Smoky madtom
- Conservation status: Vulnerable (IUCN 3.1)

Scientific classification
- Kingdom: Animalia
- Phylum: Chordata
- Class: Actinopterygii
- Order: Siluriformes
- Family: Ictaluridae
- Genus: Noturus
- Species: N. baileyi
- Binomial name: Noturus baileyi W. R. Taylor, 1969

= Smoky madtom =

- Authority: W. R. Taylor, 1969
- Conservation status: VU

Species of fish

The smoky madtom (Noturus baileyi) is a species of catfish. Little information exists about the smoky madtom, along with other members of the Noturus species, due to the high turbidity in which they spawn, preventing observation, as well as their nocturnal behaviors.

==Description==
The madtom is a small member of the family Ictaluridae, only reaching a maximum of 5 cm (2 in) long. It is olive brown on top with white to yellow below. Four saddles line the back of this species.

==Distribution==
The smoky madtom is endemic to Abrams Creek in the Great Smoky Mountains National Park, Tennessee. In 1957, Chilhowee Dam was closed and an ichthyocide was administered to Abrams Creek, in an attempt to improve trout fishery. Extirpation of the smoky madtom resulted. The smoky madtom was presumed extinct until in 1980, when another population was found in Citico Creek in the Cherokee National Forest within Monroe County, Tennessee. In 1986, a restoration project was begun to restore this native population. Efforts include collecting egg masses from Citico Creek, rearing them in the lab, and reintroducing them into Abrams Creek after a year.

==Ecology==
The smoky madtom is a very secretive catfish. During the day, it buries itself under gravel. It is nocturnal and feeds at night on aquatic invertebrates and small fish. It prefers areas of transition between pools and riffles and spawns in the summer under large, flat rocks. Specimens have been collected in areas of transition between pools and riffles in depths around 25 cm (10 in). In the winter and spring, it seems to prefer more gentle runs and pools. The area also includes large boulders for the madtom to hide under, which it has been documented to do when disturbed at night. The water is clear and its temperature is also intermediate between cold and cool water. Stream width is about 4–10 m (13–32 ft). Smallmouth bass have been recorded preying on the smoky madtoms. Noturus species can be used as an indicator of the environment because they are very susceptible to changes. Human disturbances such as logging, mining, and cattle grazing can cause siltation of the water and drop the populations dramatically.

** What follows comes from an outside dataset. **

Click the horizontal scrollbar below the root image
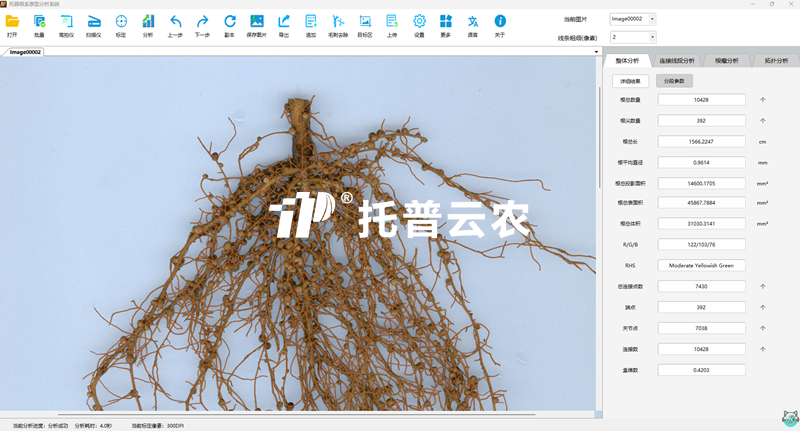800x431 pixels. coord(300,415)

The female madtom reaches maturity after two years. Spawning happens once per year, and on average 30 eggs are produced. The life expectancy is 4 years, allowing only 2 years of reproduction, with a total of 72 eggs. This low reproduction, coupled with extirpation and low tolerance, has led the smoky madtom to be federally listed as endangered. The average spawning season is between June and July. The male, like other catfish, defends its nest. The muscles of the head also swell during the breeding season. Siltation plays a vital role in whether the species will reproduce. Too much silt in the water smothers the eggs.

==Management==
In 1984, the population was as low as 500-1,000 fish due to a combination of building the Chilhowee Dam, poisoning the creek, and degrading the stream by livestock and tourists. The restoration project in 1986 required the help of the North Carolina Wildlife Resources Commission, the Tennessee Wildlife Resources Agency, the US Fish and Wildlife Service, the US Forest Service, the National Park Service, and the University of Tennessee. Since the population was so low, the risk of stocking live fish into Abrams Creek was too high. Egg masses were collected during the spawning season and reared in the lab. The young were released after one year. They were also released at night to minimize predation risk and help them get used to their surroundings. Since then, 10 to 20 clutches have been removed from Citico Creek and a total of 3,167 stocked in Abrams Creek. The average survival is 55%. Since 1990, observations of smoky madtom in Abrams Creek have been increasing. In 2002, 43 of 56 were young-of-year, indicating successful spawning.